### Extracted entries
- - -
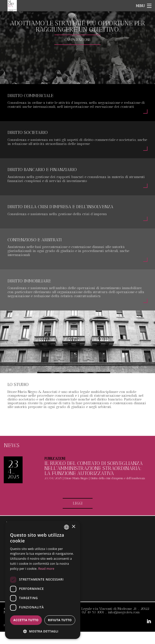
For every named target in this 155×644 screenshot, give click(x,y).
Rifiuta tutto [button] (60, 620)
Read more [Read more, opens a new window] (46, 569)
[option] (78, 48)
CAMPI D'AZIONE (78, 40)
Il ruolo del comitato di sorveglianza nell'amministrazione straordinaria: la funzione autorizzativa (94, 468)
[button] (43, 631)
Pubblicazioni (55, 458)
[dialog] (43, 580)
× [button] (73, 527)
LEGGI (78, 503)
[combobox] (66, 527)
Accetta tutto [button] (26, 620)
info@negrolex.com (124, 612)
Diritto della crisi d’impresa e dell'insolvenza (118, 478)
- - -
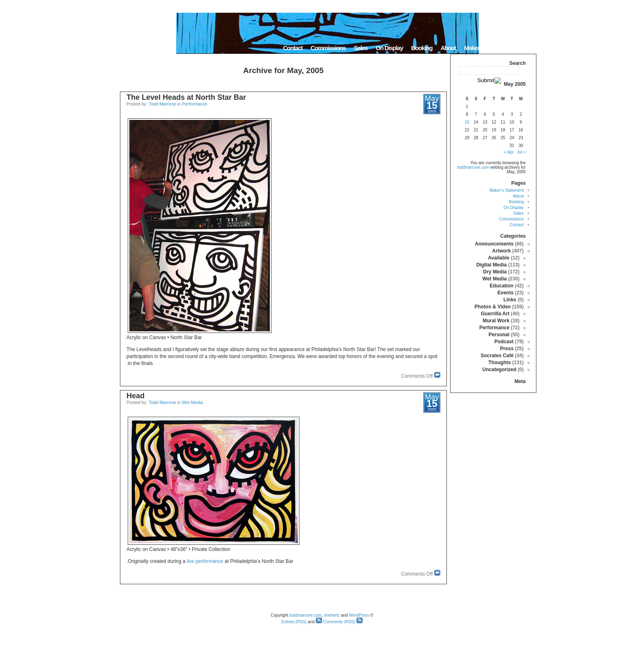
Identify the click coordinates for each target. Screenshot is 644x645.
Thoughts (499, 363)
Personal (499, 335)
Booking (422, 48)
- - -
### Aim
What are the lines from the line with "For every named" up to and including the line with "Accetta tutto [button] (26, 620)", reproduced verbatim from the listing above?

### Task output
For every named target in this 155×644 screenshot, give click(x,y).
Rifiuta tutto [button] (60, 620)
Read more [Read more, opens a new window] (46, 569)
[option] (78, 48)
CAMPI D'AZIONE (78, 40)
Il ruolo del comitato di sorveglianza nell'amministrazione straordinaria: la funzione autorizzativa (94, 468)
[button] (43, 631)
Pubblicazioni (55, 458)
[dialog] (43, 580)
× [button] (73, 527)
LEGGI (78, 503)
[combobox] (66, 527)
Accetta tutto [button] (26, 620)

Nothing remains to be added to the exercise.